## Exercise instructions
Find every line in the records that contains the word "number" and copy each one in full. Match case exactly.

■ ■ ■ ■ ■ ■ ■

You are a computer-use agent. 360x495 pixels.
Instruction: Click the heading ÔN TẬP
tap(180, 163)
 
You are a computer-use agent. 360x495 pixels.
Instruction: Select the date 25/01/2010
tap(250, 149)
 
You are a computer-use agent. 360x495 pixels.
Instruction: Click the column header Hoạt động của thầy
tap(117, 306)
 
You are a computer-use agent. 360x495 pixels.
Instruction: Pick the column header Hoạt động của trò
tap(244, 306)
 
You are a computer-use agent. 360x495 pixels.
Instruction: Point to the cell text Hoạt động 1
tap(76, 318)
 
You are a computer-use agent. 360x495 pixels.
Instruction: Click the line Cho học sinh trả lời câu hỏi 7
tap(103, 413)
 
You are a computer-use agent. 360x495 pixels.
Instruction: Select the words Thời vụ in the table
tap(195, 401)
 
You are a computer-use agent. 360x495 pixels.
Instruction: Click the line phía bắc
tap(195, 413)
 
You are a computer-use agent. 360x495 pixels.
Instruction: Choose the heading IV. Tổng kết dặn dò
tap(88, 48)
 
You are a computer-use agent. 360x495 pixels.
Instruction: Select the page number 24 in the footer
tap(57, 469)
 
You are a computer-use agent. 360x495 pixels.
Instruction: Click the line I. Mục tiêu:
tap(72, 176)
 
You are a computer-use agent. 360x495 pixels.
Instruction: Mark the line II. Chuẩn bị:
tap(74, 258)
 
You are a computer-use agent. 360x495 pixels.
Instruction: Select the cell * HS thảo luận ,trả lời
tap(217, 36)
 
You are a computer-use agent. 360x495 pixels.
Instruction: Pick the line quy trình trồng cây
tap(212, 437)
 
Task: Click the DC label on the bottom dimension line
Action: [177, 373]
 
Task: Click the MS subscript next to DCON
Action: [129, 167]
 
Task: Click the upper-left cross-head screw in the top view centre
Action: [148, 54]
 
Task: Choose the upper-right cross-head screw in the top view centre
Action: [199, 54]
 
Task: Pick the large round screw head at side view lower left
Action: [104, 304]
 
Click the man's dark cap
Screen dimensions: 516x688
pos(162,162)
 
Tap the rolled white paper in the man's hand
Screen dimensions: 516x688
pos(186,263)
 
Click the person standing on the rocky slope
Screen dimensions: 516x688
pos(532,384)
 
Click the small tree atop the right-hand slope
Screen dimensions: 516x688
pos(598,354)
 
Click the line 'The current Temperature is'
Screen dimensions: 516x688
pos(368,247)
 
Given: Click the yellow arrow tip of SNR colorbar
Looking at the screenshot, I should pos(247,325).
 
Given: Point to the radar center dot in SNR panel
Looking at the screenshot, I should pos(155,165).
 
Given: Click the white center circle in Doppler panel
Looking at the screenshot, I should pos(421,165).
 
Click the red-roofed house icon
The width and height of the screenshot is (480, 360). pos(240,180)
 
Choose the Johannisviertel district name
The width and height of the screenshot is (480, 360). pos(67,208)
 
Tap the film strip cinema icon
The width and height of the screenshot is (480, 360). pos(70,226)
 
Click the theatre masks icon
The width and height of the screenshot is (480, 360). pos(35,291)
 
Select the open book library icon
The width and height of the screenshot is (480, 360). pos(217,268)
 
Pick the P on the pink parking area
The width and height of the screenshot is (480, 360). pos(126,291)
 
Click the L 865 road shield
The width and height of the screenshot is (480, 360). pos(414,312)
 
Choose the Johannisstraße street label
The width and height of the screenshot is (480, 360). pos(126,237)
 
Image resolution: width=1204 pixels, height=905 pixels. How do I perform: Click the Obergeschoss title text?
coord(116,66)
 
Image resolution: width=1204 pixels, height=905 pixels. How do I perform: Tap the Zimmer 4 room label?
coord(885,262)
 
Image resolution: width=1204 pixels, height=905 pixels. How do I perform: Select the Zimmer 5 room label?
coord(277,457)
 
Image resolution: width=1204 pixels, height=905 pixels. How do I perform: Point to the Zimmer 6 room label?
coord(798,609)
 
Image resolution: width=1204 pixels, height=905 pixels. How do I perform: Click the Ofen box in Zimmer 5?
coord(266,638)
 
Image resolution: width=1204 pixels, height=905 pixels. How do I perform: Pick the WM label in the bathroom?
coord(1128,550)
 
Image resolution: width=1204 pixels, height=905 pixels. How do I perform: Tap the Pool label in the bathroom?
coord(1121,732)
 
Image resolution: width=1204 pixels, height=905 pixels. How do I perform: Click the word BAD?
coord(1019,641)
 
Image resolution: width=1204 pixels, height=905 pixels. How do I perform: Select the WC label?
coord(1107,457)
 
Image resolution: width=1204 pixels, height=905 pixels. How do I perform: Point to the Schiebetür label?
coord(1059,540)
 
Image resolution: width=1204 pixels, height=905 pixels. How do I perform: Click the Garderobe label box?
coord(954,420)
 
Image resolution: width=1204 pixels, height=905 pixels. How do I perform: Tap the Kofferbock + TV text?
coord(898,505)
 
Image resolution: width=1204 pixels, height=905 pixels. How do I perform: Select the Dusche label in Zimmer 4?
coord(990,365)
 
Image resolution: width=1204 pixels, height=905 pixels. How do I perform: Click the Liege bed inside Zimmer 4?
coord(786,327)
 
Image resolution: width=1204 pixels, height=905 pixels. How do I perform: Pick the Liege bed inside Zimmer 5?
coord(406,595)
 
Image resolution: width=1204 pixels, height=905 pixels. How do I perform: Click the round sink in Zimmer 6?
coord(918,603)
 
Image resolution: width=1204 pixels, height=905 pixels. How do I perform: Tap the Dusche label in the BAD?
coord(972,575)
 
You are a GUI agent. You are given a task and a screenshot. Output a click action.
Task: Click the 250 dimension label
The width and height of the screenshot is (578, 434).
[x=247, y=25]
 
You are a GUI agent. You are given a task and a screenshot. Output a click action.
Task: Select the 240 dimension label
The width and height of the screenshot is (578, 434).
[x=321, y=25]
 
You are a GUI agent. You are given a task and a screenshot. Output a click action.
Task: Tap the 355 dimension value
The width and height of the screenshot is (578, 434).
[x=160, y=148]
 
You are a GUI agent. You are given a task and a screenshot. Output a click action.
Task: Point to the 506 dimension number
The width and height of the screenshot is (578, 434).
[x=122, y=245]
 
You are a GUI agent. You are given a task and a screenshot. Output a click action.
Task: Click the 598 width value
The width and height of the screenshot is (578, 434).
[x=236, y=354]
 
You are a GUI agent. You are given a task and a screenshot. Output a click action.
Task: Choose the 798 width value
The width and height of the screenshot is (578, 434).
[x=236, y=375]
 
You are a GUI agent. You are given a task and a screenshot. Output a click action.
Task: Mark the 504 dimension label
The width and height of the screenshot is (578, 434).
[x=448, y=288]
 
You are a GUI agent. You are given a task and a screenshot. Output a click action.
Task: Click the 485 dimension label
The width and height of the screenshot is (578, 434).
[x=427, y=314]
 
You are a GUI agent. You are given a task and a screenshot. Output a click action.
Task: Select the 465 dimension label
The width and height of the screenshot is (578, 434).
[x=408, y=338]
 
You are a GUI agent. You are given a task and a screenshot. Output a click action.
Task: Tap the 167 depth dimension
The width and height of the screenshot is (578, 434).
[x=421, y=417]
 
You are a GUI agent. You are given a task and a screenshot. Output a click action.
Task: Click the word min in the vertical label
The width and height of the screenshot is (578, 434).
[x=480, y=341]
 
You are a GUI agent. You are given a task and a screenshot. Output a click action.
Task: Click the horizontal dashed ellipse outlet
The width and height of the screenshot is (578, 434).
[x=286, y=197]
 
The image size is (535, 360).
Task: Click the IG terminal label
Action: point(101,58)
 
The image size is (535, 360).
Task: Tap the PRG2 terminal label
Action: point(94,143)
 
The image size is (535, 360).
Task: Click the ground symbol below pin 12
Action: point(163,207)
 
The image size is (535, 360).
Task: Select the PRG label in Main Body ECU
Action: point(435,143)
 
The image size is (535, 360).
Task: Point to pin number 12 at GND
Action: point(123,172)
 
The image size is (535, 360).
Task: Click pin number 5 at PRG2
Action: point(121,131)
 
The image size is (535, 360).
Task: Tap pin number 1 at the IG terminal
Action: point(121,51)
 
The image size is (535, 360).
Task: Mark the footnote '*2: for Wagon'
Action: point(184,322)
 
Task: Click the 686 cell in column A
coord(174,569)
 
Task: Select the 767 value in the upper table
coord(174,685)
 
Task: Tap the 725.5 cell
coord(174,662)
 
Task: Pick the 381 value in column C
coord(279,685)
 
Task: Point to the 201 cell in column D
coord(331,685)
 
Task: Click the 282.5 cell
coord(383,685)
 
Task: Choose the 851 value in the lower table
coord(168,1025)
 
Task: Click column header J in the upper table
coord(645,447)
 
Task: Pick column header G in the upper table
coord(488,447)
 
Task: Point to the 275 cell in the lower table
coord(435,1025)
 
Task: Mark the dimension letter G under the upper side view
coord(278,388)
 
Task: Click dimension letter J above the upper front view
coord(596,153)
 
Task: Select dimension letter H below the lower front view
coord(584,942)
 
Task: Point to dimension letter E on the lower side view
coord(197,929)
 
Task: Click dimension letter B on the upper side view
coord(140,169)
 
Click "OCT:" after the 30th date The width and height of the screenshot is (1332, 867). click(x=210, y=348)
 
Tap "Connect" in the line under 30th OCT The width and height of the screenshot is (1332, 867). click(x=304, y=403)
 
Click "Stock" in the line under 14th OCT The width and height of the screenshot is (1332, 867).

■ ■ ■ ■ ■ ■ ■

## Task answer
Instruction: Select the page number 24 in the footer
Task: Point to the 506 dimension number
Task: Point to pin number 12 at GND
Task: Click pin number 5 at PRG2
Task: Tap pin number 1 at the IG terminal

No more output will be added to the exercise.